• [EXERCISE OBJECTIVE]: From the line containing "Screen dimensions: 680x595" to the last line of the data, both included, transcribe each line exactly, leaving out pictures and adding nothing.

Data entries
BEGIN

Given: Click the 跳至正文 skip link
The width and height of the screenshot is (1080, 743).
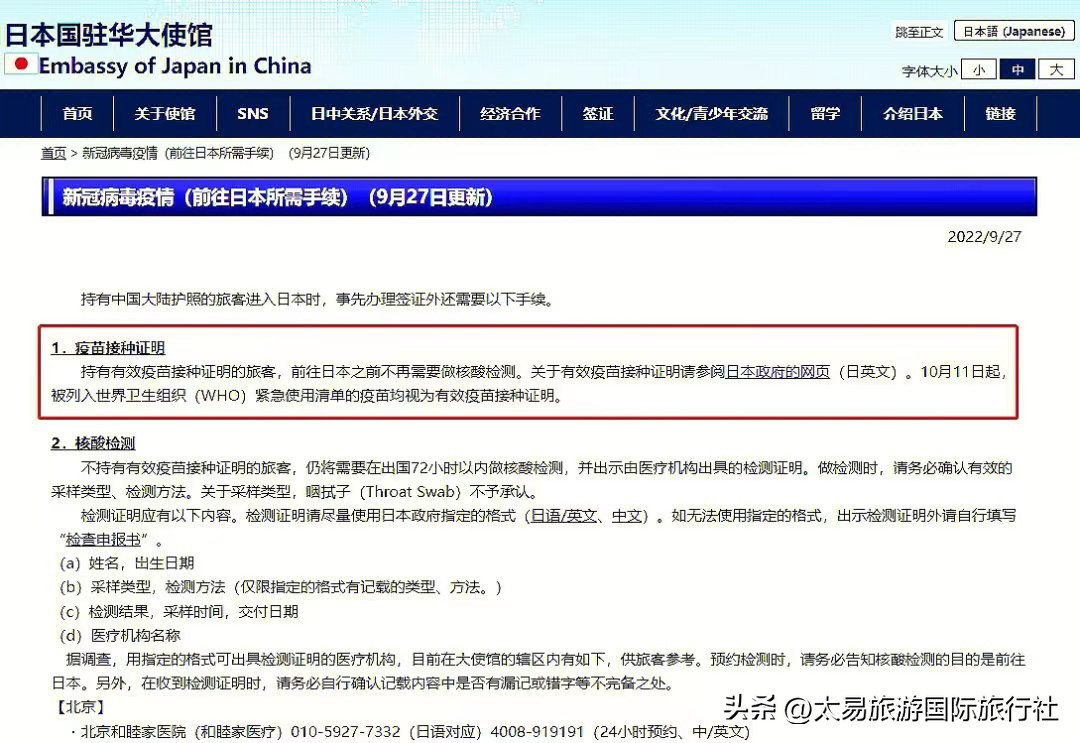Looking at the screenshot, I should (x=917, y=31).
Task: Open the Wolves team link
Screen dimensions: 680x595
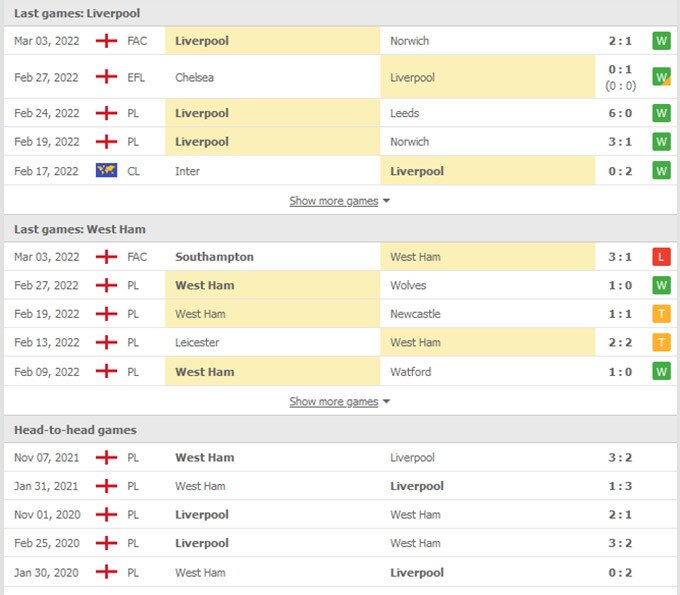Action: point(409,285)
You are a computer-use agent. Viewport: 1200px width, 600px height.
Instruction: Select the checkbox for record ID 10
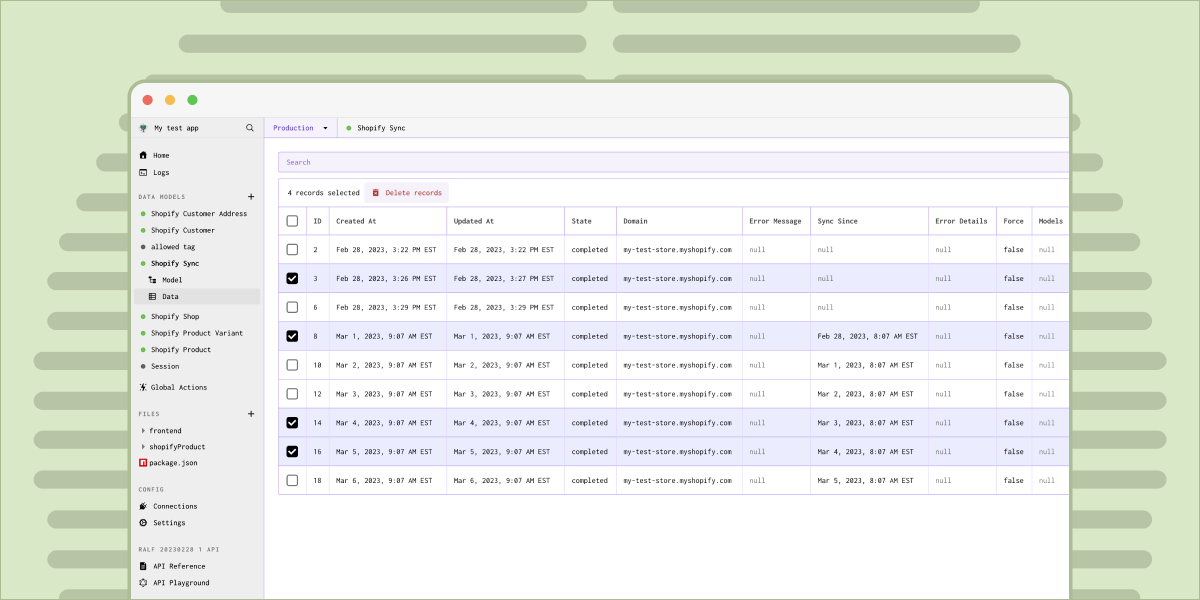click(x=292, y=365)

END

• [ANSWER TO THIS TASK]:
Screen dimensions: 680x595
Action: point(409,285)
You are a computer-use agent. Viewport: 1200px width, 600px height.
Instruction: Select the checkbox for record ID 10
click(x=292, y=365)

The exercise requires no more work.